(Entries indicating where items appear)

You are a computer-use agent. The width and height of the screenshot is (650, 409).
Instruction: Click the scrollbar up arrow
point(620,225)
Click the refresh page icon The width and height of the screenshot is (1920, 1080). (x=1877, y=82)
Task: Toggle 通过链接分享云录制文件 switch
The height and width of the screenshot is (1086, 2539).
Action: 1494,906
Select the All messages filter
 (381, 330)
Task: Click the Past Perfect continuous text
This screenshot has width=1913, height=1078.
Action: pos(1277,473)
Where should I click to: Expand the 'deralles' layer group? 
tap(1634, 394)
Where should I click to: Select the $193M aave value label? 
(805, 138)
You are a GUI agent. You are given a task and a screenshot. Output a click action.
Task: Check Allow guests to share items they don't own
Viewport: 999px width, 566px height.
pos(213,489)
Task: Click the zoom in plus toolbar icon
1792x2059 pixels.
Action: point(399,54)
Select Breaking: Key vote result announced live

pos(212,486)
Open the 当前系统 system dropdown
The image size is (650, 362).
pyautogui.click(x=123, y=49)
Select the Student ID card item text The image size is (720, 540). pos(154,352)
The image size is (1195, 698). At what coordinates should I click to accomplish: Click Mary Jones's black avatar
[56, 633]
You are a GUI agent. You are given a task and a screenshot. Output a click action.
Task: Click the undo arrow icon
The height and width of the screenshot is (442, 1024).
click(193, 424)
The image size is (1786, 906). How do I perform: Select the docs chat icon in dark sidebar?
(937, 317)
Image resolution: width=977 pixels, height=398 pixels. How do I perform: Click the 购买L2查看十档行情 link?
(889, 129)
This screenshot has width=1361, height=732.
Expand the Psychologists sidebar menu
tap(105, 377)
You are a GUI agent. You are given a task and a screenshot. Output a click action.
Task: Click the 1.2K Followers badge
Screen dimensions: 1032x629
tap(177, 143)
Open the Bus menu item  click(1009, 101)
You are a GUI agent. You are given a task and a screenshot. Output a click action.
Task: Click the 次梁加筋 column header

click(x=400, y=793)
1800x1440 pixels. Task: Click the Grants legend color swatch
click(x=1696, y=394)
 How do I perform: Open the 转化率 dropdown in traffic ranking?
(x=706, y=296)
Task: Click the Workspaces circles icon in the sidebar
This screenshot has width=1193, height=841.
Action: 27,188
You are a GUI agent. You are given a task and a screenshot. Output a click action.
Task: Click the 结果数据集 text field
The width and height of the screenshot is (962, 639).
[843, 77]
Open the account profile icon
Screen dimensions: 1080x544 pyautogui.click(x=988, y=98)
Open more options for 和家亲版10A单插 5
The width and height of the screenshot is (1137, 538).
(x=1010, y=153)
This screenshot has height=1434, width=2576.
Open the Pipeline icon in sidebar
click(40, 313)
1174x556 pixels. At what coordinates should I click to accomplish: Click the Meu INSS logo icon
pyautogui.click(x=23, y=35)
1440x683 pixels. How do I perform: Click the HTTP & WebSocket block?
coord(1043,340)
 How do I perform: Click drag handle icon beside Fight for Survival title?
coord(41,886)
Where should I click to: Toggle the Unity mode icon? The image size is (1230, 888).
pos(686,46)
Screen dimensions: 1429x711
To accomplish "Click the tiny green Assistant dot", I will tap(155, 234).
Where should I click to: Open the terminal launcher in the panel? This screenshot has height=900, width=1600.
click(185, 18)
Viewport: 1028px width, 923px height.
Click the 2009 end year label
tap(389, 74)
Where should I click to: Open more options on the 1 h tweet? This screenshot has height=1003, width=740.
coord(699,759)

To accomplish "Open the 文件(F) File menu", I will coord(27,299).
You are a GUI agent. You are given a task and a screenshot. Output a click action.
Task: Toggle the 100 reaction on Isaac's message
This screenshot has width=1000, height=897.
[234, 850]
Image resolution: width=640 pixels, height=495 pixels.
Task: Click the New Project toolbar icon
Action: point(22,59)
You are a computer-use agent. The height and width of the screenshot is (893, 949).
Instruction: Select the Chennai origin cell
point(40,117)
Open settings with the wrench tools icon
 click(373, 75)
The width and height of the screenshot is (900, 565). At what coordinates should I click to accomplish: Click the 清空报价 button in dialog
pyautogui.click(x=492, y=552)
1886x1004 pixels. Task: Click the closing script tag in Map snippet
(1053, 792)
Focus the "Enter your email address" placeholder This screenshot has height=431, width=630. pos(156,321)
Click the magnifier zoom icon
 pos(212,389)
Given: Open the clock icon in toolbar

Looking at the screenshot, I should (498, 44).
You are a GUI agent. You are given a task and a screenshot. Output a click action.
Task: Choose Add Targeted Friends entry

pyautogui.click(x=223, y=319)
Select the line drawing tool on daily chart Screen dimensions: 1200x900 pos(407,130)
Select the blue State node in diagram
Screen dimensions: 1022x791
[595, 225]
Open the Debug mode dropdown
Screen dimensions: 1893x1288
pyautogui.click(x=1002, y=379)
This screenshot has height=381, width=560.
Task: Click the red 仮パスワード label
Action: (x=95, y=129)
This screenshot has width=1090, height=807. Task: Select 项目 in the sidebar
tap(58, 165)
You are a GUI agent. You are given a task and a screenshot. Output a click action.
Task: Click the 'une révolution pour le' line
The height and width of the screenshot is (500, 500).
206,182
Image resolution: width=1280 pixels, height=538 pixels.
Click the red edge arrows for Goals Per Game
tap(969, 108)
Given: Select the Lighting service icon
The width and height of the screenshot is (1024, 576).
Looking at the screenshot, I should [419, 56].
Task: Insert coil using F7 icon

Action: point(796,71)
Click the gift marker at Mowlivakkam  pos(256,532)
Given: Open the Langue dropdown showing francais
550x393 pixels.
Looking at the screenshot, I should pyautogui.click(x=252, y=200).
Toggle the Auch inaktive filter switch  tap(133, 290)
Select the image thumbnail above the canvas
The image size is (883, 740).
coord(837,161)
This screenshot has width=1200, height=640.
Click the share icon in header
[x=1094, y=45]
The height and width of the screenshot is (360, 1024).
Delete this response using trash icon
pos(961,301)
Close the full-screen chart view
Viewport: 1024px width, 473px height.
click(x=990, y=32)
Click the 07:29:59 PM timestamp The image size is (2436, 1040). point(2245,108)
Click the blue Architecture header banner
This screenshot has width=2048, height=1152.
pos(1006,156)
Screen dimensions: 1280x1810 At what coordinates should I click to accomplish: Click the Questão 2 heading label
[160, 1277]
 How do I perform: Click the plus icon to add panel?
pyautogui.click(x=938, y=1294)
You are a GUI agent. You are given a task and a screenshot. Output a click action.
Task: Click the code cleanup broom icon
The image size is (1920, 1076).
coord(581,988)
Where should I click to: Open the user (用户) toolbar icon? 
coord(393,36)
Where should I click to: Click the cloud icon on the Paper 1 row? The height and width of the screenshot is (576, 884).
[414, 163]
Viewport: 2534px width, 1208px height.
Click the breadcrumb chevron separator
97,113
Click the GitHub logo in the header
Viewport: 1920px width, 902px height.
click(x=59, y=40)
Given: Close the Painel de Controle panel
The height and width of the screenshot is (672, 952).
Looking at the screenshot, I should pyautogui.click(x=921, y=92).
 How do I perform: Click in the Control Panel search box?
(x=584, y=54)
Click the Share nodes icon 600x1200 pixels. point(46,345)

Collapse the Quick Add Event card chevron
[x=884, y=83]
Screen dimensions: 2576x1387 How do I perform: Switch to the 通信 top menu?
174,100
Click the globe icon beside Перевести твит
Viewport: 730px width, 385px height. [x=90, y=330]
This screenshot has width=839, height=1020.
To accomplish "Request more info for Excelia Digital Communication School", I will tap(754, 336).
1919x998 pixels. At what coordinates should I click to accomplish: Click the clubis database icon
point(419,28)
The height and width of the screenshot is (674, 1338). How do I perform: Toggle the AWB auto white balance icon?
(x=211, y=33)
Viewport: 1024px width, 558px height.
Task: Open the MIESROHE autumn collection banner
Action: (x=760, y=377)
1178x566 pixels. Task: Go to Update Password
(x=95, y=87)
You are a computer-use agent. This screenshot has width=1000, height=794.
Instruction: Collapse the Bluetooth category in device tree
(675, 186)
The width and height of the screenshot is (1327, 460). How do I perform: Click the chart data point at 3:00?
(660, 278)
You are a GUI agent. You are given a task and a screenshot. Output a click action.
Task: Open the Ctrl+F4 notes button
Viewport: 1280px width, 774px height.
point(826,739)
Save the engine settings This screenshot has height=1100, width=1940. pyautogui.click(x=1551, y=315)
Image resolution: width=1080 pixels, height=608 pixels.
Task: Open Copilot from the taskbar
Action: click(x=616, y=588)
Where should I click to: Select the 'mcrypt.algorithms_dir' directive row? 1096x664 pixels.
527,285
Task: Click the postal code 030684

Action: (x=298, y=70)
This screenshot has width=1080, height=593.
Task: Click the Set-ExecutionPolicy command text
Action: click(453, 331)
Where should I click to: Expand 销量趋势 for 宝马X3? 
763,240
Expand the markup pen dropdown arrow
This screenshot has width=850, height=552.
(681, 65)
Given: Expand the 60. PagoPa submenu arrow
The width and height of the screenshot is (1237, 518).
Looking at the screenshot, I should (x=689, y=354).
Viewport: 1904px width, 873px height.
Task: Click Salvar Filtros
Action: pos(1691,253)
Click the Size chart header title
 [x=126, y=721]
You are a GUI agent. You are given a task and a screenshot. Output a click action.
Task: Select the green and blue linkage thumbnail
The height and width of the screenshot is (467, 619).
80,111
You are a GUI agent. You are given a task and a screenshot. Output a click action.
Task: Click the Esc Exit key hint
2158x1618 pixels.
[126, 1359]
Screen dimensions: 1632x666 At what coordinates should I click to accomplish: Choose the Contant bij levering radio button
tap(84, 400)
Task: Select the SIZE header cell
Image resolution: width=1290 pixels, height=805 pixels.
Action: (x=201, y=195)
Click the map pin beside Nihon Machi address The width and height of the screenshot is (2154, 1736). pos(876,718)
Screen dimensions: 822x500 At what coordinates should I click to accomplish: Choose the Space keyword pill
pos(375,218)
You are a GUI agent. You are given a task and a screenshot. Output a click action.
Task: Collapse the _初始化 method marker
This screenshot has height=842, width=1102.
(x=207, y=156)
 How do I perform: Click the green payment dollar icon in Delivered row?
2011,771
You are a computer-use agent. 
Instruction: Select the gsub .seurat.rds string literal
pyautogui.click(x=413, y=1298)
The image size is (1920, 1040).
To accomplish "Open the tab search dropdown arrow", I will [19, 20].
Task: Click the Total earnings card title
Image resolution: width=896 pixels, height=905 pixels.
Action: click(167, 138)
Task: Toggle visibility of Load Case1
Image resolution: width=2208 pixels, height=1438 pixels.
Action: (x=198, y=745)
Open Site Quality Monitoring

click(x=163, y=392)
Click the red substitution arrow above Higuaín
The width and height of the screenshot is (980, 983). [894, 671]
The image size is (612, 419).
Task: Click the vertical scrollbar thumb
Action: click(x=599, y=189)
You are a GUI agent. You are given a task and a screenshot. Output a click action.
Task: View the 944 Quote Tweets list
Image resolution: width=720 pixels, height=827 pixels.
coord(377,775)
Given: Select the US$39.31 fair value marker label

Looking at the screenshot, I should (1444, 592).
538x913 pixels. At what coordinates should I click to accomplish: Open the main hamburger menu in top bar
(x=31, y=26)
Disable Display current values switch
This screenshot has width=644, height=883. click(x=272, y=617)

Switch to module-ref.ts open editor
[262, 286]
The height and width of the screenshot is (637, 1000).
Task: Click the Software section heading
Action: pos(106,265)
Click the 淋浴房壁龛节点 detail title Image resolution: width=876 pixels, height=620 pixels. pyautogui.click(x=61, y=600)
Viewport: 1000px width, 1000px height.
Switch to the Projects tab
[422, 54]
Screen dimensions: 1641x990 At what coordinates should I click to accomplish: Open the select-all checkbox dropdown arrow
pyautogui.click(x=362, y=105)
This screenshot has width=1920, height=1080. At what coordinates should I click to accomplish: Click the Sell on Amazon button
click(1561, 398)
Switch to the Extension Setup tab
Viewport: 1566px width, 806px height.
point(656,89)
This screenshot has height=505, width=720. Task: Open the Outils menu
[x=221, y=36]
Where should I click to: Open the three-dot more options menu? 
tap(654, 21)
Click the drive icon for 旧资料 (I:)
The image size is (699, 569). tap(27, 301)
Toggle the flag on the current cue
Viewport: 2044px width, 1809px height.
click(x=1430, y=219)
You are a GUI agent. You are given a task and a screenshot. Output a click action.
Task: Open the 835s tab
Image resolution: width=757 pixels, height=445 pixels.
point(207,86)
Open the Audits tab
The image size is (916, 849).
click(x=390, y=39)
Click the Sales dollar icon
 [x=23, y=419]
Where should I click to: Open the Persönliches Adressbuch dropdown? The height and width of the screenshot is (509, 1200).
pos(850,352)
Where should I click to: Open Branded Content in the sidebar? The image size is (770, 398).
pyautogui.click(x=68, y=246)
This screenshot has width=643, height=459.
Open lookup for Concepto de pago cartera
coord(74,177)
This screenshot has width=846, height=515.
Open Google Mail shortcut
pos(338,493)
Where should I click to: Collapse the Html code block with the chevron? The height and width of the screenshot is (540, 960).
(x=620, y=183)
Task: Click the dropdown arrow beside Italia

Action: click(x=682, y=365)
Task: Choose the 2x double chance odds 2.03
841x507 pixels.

*Given request*
Copy every line verbatim, from the line containing "This screenshot has width=1200, height=640." down to the line containing "point(419,28)", with both of those lines included.

*Exercise response*
This screenshot has width=1200, height=640.
Click the share icon in header
[x=1094, y=45]
The height and width of the screenshot is (360, 1024).
Delete this response using trash icon
pos(961,301)
Close the full-screen chart view
Viewport: 1024px width, 473px height.
click(x=990, y=32)
Click the 07:29:59 PM timestamp The image size is (2436, 1040). point(2245,108)
Click the blue Architecture header banner
This screenshot has width=2048, height=1152.
pos(1006,156)
Screen dimensions: 1280x1810 At what coordinates should I click to accomplish: Click the Questão 2 heading label
[160, 1277]
 How do I perform: Click the plus icon to add panel?
pyautogui.click(x=938, y=1294)
You are a GUI agent. You are given a task and a screenshot. Output a click action.
Task: Click the code cleanup broom icon
The image size is (1920, 1076).
coord(581,988)
Where should I click to: Open the user (用户) toolbar icon? 
coord(393,36)
Where should I click to: Click the cloud icon on the Paper 1 row? The height and width of the screenshot is (576, 884).
[414, 163]
Viewport: 2534px width, 1208px height.
Click the breadcrumb chevron separator
97,113
Click the GitHub logo in the header
Viewport: 1920px width, 902px height.
click(x=59, y=40)
Given: Close the Painel de Controle panel
The height and width of the screenshot is (672, 952).
Looking at the screenshot, I should pyautogui.click(x=921, y=92).
 How do I perform: Click in the Control Panel search box?
(x=584, y=54)
Click the Share nodes icon 600x1200 pixels. point(46,345)

Collapse the Quick Add Event card chevron
[x=884, y=83]
Screen dimensions: 2576x1387 How do I perform: Switch to the 通信 top menu?
174,100
Click the globe icon beside Перевести твит
Viewport: 730px width, 385px height. [x=90, y=330]
This screenshot has width=839, height=1020.
To accomplish "Request more info for Excelia Digital Communication School", I will tap(754, 336).
1919x998 pixels. At what coordinates should I click to accomplish: Click the clubis database icon
point(419,28)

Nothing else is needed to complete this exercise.